* RECORDS FOR THIS EXERCISE:
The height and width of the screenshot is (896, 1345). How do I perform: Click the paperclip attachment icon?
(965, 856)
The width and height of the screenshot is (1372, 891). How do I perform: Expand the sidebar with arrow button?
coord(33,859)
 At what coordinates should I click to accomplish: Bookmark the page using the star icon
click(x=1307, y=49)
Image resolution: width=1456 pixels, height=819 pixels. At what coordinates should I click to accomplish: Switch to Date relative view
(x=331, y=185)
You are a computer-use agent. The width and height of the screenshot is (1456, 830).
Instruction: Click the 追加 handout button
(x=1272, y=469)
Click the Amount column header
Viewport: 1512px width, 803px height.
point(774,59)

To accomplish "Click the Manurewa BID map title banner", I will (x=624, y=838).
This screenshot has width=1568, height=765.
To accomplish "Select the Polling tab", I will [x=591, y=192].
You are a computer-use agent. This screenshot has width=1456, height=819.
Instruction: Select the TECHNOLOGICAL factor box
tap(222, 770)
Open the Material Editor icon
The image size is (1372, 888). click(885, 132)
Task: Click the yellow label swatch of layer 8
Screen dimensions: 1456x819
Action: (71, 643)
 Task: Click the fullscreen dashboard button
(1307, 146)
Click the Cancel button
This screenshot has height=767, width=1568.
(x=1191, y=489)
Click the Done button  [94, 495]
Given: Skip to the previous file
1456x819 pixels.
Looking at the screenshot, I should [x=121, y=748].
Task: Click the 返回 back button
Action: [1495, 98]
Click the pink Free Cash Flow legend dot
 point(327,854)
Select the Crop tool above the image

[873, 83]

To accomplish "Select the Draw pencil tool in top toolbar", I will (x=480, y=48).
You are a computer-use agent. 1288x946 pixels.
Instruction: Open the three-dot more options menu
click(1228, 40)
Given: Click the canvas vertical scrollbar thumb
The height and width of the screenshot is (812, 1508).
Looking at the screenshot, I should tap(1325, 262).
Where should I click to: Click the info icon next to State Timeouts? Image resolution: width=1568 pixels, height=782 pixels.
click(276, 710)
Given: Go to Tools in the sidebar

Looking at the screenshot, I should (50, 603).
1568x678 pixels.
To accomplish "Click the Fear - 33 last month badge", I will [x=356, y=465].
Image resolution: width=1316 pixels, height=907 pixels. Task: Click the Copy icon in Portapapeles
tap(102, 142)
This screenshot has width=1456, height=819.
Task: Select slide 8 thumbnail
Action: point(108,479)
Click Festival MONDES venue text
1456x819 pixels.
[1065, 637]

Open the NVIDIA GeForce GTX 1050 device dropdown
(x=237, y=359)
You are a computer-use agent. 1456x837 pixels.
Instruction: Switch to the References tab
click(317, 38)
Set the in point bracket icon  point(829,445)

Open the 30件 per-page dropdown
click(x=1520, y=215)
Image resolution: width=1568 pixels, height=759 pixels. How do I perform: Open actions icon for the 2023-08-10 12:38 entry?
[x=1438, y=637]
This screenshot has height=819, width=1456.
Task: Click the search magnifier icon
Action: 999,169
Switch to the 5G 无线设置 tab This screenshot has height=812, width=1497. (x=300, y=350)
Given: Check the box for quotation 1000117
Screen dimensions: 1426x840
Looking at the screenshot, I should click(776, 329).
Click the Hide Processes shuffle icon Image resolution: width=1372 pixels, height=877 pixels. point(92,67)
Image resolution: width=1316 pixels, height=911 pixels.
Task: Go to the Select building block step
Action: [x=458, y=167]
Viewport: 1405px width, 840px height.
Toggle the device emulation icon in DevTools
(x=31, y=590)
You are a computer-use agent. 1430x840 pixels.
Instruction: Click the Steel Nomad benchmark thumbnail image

* WHAT TO DO: Look through the data above and return each line where the string "agent" occurs.

* RESPONSE TO THIS TASK:
You are a computer-use agent. The width and height of the screenshot is (1456, 830).
You are a computer-use agent. This screenshot has width=1456, height=819.
You are a computer-use agent. 1288x946 pixels.
You are a computer-use agent. 1456x837 pixels.
You are a computer-use agent. 1430x840 pixels.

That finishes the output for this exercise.